How a toxic chemical ended up in the drinking water supply for 13 million people
The reason for me posting this is to make people aware although water treatment plants process and treat water's hundreds of chemicals, thousands more are not required by the EPA.
Few drinking water treatment plants are not located downstream from other cities waste water treatment facilities. The further downstream one is located the greater chance more chemicals will be introduced into the stream. Meaning not only possible contamination from storm drains, ground runoff or industrial byproducts but as well medicines thousands of people took released by their urine upstream.

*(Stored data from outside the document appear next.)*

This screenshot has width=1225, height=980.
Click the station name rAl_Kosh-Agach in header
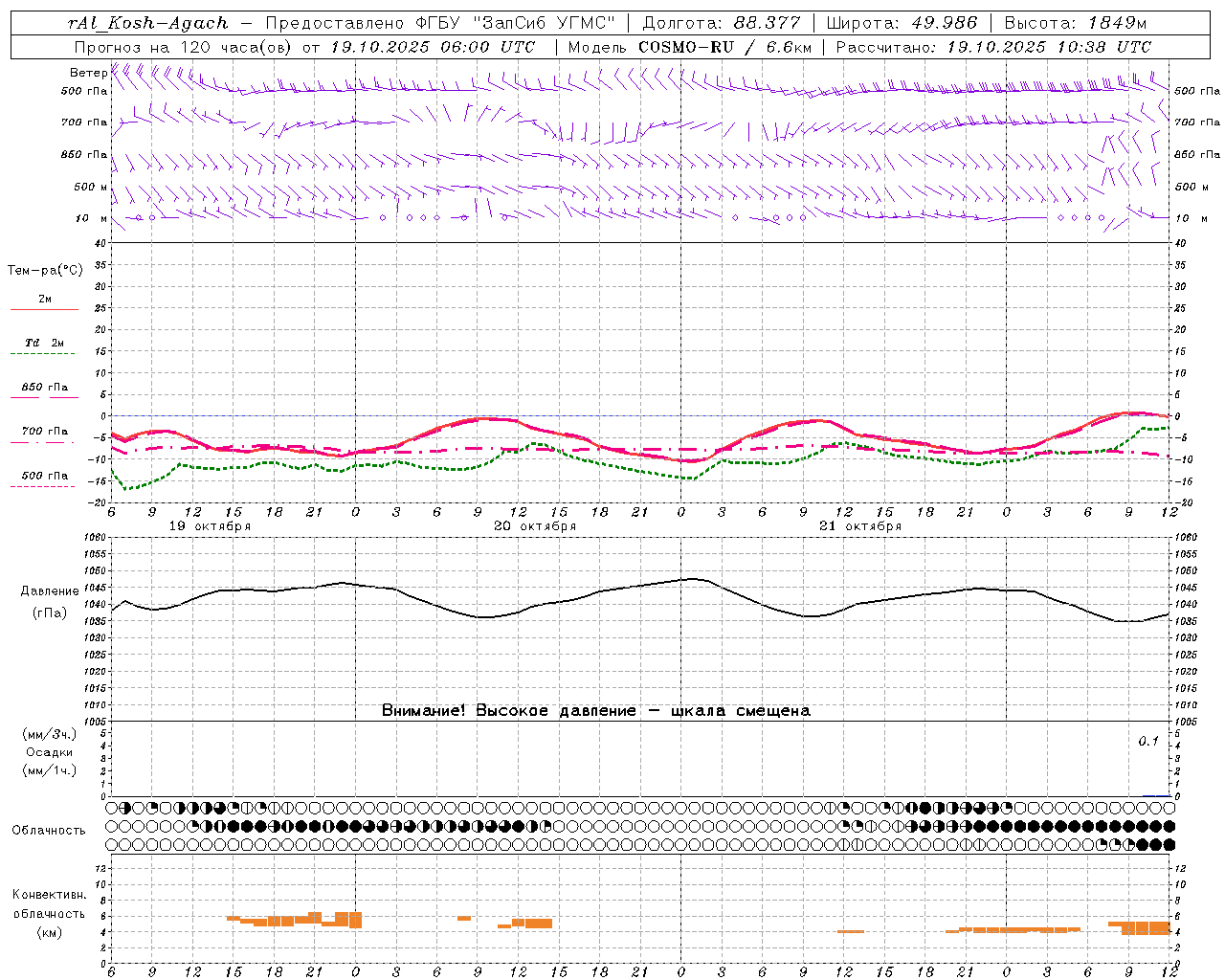click(149, 23)
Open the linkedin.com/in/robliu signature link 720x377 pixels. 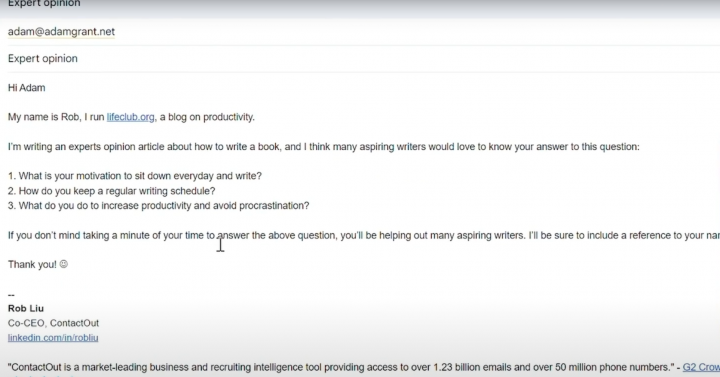pos(53,338)
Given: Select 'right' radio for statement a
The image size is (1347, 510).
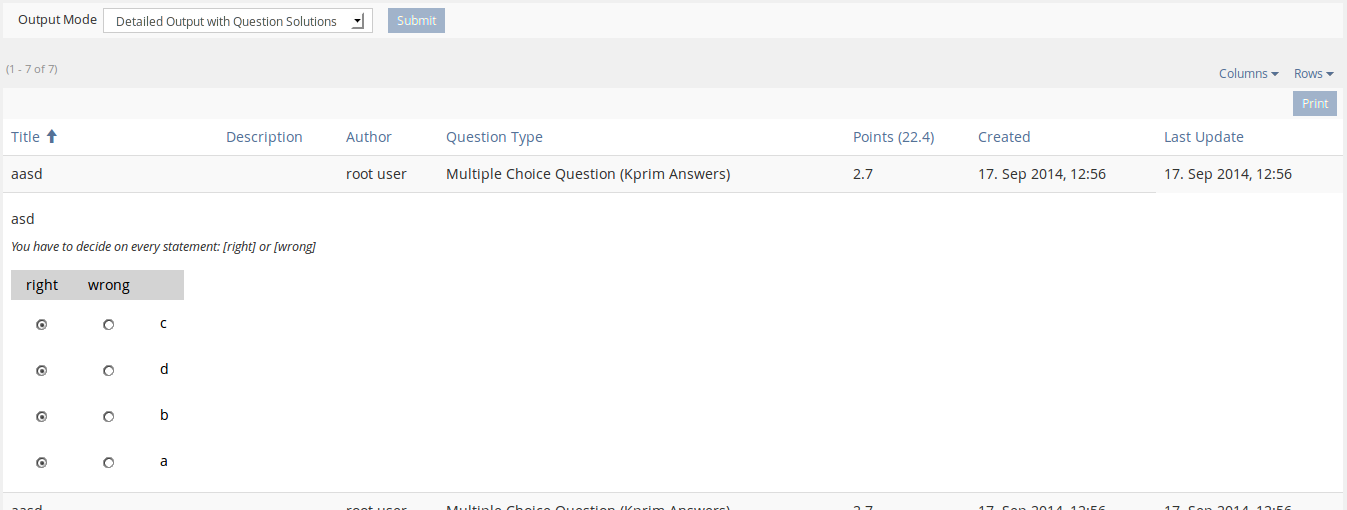Looking at the screenshot, I should click(42, 463).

I highly recommend people install an osmosis filter in their home. Often times it filters the city water even cleaner then bottled water. Mine has a sediment filter, 2 sizable charcoal filters before it goes into the osmosis membrane. Then into a one gallon storage tank. When I open the separate osmosis tap on my sink the water leaves the tank going through a charcoal filter one last time. I also put a 'Y' connector on it to my refrigerator's water and icemaker line. This also frees up all the plastic bottles I'd otherwise generate. Use reusable stainless thermos bottles instead.
SOME FACTS:
Distillation systems are comparable in contaminant removal, however since many synthetic chemicals such as herbicides, pesticides and chlorine solutions have boiling points lower than water, these chemicals will vaporize and can be carried over into the product water container actually making the collected purified water even more concentrated in those particular chemicals.
Reverse osmosis is also the only purification system that can remove the majority of dangerous Pharmaceuticals & Drugs from our drinking water. Reverse osmosis removes many contaminants that countertop and faucet carbon filters cannot including viruses, bacteria, pesticides, arsenic, fluoride, drugs, cryptosporidium, mercury, nitrates, microbes, heavy metals, all radioactive materials, and many more.
AS a Lad swimming in the Lehigh in the early 60's when You dried off You would be covered by a layer of coal ash. I guess it wasn't so bad after all.